TRY IT: Please copy out the entries below exactly, beginning with the line that contains "The image size is (337, 297)." and ending with the line that contains "Click the 加工范围", and include nothing outside that span.

------------------------------------

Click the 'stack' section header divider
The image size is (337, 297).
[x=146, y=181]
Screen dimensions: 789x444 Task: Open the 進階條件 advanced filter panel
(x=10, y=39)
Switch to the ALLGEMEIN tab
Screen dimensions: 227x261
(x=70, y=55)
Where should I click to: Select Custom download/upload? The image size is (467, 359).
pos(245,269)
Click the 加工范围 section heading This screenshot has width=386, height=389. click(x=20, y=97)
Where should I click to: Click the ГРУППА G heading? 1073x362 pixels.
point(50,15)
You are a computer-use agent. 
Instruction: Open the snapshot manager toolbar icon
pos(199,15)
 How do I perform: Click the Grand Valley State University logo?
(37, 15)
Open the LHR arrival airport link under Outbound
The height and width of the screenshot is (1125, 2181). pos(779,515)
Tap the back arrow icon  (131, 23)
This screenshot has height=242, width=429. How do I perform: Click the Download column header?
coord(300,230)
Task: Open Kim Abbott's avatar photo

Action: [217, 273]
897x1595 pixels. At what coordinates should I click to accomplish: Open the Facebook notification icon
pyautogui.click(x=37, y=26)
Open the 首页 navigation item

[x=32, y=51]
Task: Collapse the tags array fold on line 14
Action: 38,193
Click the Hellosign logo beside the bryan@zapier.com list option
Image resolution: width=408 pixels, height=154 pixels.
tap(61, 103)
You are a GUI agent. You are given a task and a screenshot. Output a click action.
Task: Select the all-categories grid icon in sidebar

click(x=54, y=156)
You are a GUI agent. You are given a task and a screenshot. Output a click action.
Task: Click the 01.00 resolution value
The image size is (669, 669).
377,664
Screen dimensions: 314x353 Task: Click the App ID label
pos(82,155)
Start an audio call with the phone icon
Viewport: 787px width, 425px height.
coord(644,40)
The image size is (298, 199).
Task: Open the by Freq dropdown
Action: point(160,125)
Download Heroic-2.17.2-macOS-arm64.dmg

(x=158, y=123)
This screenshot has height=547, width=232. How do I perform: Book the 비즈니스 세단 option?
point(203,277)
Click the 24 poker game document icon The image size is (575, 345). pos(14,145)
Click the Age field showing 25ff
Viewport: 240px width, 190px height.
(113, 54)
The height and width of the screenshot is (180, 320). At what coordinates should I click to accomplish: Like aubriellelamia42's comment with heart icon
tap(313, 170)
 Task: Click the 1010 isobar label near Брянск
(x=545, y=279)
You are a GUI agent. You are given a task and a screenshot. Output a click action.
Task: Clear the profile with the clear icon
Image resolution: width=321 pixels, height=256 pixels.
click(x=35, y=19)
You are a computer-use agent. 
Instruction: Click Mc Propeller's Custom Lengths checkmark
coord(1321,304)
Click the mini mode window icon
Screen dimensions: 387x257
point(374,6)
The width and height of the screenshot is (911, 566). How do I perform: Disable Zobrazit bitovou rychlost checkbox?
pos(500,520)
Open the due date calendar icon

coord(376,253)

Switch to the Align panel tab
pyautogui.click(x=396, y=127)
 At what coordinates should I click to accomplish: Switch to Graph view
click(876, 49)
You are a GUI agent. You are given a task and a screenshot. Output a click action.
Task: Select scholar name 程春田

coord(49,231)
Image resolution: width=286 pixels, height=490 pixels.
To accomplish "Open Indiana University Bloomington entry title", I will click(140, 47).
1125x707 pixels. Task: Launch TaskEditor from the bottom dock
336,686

------------------------------------

RESPONSE BOX:
The image size is (337, 297).
[x=146, y=181]
Screen dimensions: 789x444 Task: Open the 進階條件 advanced filter panel
(x=10, y=39)
Switch to the ALLGEMEIN tab
Screen dimensions: 227x261
(x=70, y=55)
Where should I click to: Select Custom download/upload? The image size is (467, 359).
pos(245,269)
Click the 加工范围 section heading This screenshot has width=386, height=389. click(x=20, y=97)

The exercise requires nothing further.